Could you please let me know the differences between a transparent bridge and a switch?

1 Accepted Solution

Accepted Solutions

Peter Paluch
Cisco Employee
Cisco Employee

Ranji and Traian,

I have a slightly different take on the term "transparent bridge". Traian suggested that a transparent bridge did not perform any learning function. However, that would effectively degrade it to a hub, and there was no point in inventing a device that was constructed differently than a hub, yet behaved similarly to it.

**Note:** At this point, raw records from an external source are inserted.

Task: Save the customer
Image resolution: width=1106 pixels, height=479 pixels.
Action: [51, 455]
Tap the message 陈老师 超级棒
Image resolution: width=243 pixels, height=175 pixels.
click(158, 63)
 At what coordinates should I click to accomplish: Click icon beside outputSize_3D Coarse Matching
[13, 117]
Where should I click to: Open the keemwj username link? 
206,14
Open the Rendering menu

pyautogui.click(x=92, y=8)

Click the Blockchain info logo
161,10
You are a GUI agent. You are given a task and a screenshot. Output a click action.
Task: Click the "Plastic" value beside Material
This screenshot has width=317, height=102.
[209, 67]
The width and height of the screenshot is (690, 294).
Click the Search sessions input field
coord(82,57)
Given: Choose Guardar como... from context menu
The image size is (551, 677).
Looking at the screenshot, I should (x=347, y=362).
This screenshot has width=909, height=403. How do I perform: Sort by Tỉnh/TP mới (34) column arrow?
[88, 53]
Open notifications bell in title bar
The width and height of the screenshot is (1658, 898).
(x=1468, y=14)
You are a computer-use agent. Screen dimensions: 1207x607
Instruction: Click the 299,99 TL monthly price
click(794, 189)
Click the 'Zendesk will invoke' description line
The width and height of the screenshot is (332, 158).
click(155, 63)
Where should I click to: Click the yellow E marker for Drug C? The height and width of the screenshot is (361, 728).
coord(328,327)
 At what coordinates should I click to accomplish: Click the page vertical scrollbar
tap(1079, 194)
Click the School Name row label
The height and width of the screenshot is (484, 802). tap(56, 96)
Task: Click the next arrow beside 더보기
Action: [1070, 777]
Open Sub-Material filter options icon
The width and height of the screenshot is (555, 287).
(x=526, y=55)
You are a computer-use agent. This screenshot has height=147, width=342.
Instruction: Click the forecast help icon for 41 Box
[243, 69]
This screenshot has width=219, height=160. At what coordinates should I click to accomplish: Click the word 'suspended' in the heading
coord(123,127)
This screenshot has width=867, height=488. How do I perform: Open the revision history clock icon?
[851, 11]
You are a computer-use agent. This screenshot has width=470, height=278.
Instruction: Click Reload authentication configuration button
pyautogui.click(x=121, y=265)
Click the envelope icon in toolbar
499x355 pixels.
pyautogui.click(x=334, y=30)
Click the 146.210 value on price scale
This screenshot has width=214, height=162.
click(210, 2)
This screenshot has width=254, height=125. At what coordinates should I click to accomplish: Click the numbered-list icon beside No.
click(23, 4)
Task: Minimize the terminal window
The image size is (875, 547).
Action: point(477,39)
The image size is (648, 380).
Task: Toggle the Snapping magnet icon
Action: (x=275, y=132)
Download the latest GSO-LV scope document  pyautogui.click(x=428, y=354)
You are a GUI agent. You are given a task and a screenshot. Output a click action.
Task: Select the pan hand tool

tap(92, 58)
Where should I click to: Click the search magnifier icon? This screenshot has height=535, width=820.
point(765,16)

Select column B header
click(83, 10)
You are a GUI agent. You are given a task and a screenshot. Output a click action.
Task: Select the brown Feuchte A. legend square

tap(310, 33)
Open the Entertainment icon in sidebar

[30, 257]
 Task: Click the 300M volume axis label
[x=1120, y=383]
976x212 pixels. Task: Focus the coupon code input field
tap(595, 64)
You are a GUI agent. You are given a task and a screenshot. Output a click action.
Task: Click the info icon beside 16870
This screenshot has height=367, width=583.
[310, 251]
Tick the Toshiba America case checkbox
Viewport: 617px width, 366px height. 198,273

In my understanding, a transparent bridge was essentially a predecessor of a switch that behaved identically to a switch - it performed MAC address learning and switched the incoming frame to another interface if and only if the recipient of the frame was connected to the other port or if it was unknown. As opposed to switches, transparent bridges were software-based devices and did not perform the switching using specialized circuitry independent of CPU like switches do. Usually, transparent bridges were simple computers with multiple network cards, running specialized software that performed bridging functions.

Switches are transparent bridges that perform the bridging operations in hardware, at rates much faster than software-based bridges, and with a significantly higher port density.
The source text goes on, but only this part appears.